The difficulty in growing the pinot noir grape translates into a similar difficulty while tasting the wine. It has a tremendously broad range of bouquets, flavours and impressions, often confusing tasters and prompting Master Sommelier Madeline Triffon to call it “sex in a glass.” Maybe that helps to explain why, like Hardie says, “It’s over once you are bitten by pinot noir. You’re  hooked.”
To guide the audience through pinot noir’s range, Hardie offered five samples from five different countries, ranging from a French 2005 Nicolas Potel Vielles Vignes Morey-Saint-Denis, to a Santa Barbara 2007 Au Bon Climat Pinot Noir, and ending with his own 2007 Cuvee L Pinot Noir, which earned a rating of 91 in Tony Aspler’s newsletter.
The event is the second in the 2009 Hart House Tasting Series. In addition to Hardie, the event features Afrim Pristine of the Cheese Boutique.
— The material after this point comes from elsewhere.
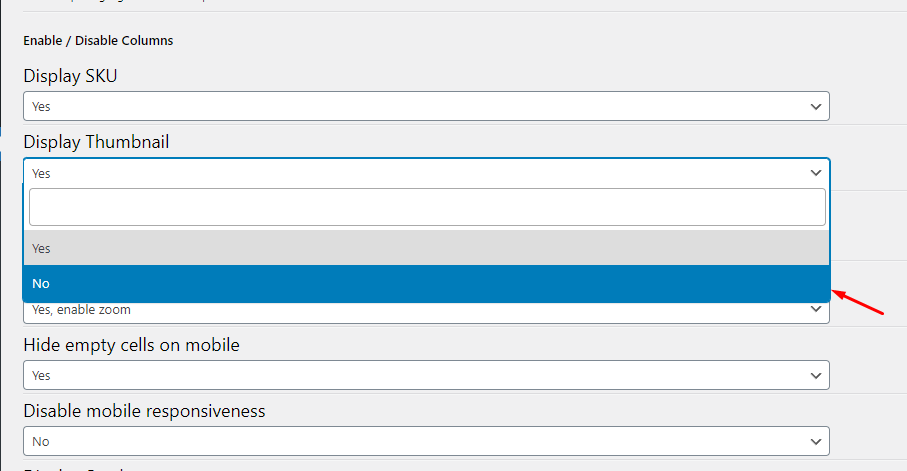907x471 pixels.
Task: Click the 'Display SKU' field label
Action: pos(71,76)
Pristine brings, among other treats, duck rillettes and duck prosciutto, clochette cheese (of Ratatouille fame) and a Thunder Oak gouda cheese that Toronto Life once listed as number three in a list of a hundred things to try before you die. I’m glad I now have only 99 left.
I’m also glad I have Norman Hardie to guide us through the wine sampling. Hardie loves what he does. He’s not loud or boastful about it. Neither is he a snob— tonight he wears jeans, a chambray shirt with rolled-up sleeves, and a black, long-sleeved undershirt. “I spend a lot of time in refrigerated rooms,” Hardie explains.
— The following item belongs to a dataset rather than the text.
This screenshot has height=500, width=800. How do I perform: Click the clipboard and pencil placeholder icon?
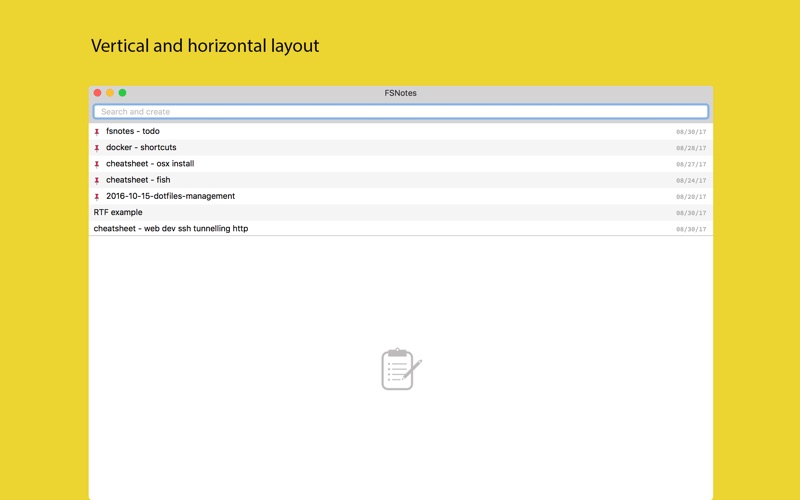[401, 369]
He’s tall and heavy and imposing, a man in his early mid-forties with a slight Afrikaans accent that he must have worked hard not to lose in all his years in Canada. His clean-shaven broad face glows red, and for a moment I picture gallons of wine drunk over the course of a lifetime. But then I notice his thick forearms, red as his face, and I see years spent in the field and under the sun. His hands move about with surgical precision, like a watchmaker’s, or perhaps like someone who was a mime at some point. They touch invisible grapes as he muses on pinot, they pinch imaginary dirt as he describes the clay-and-limestone-rich soils of his winery, and they caress coastlines as he describes the region of Galpin Peak in South Africa, an unexpectedly cool area where pinot noir grapes grow surrounded by a white shark-infested ocean.
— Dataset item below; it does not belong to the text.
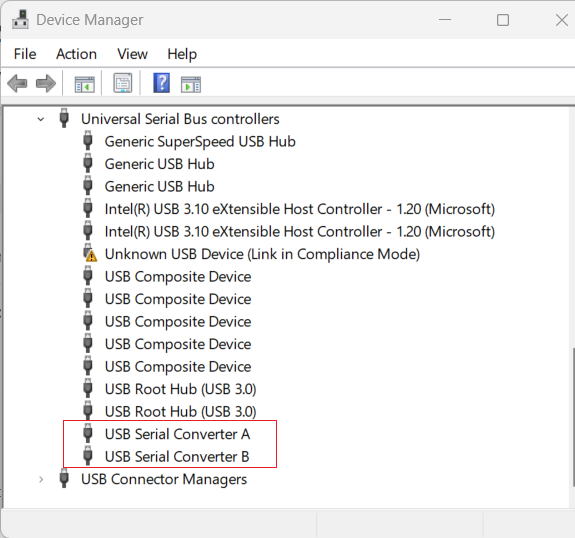Open the View menu
The width and height of the screenshot is (575, 538).
(x=132, y=54)
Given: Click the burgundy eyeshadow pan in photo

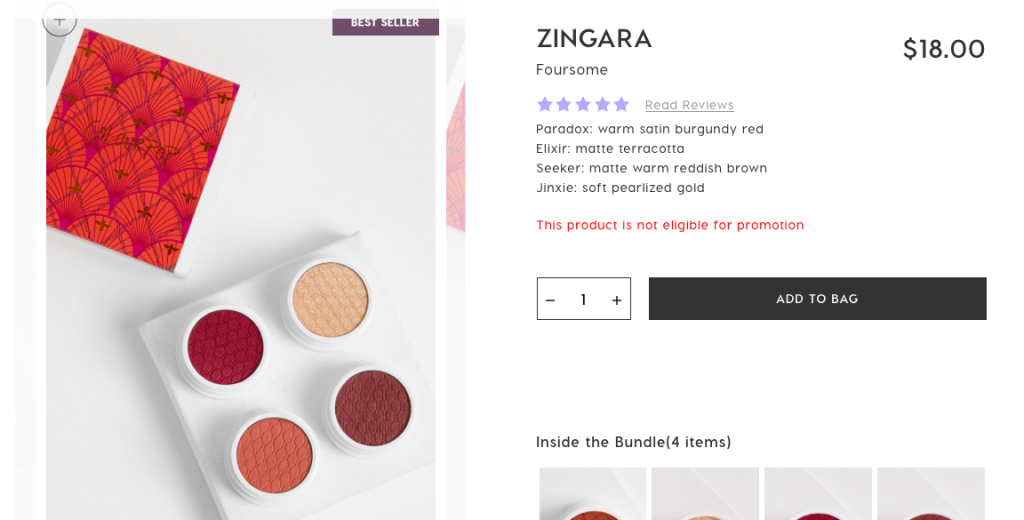Looking at the screenshot, I should (225, 345).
Before Hardie became a winemaker, he worked as the head Sommelier and then general manager at Truffles at the Toronto Four Seasons hotel. He left in the 1990s, returning to his country of birth, South Africa, to learn the ropes of winemaking. He studied wine formally at the University of Dijon, then apprenticed in Burgundy, where the best pinot noir wines come from. He continued his education in New Zealand, then in California, before returning to Canada.
By the time he came back, Prince Edward County was just becoming a wine centre. Convinced that the region’s cool climate and its soil were a perfect match for the pinot noir grape, Hardie opened the Norman Hardie Winery and Vineyard in 2005. His wines are now carried by some of the best restaurants in Toronto. According to Malcolm Jolley, editor of the Good Food Revelation website, all of the two to three thousand cases of wine that Hardie produces yearly never fail to sell out.
It’s easy to see why. Every time Pristine addresses the audience, Hardie just stands by his side, swirling wine in a glass before he sips it and lets it flood his mouth, looking pensive, as if he just found something new in the wine. And at the end of the event, as I sit there, surrounded by empty wine glasses, sipping the last of my 2007 Norman Hardie Cuvee L, which Hardie sells for $69 in his winery, I too find a new flavour in the wine, one that I hadn’t noticed in the previous sip. And so I wait, frowning, and swirl it again, and sip it one more time. And indeed there it is—a new flavour, a new texture almost, that hadn’t been there before.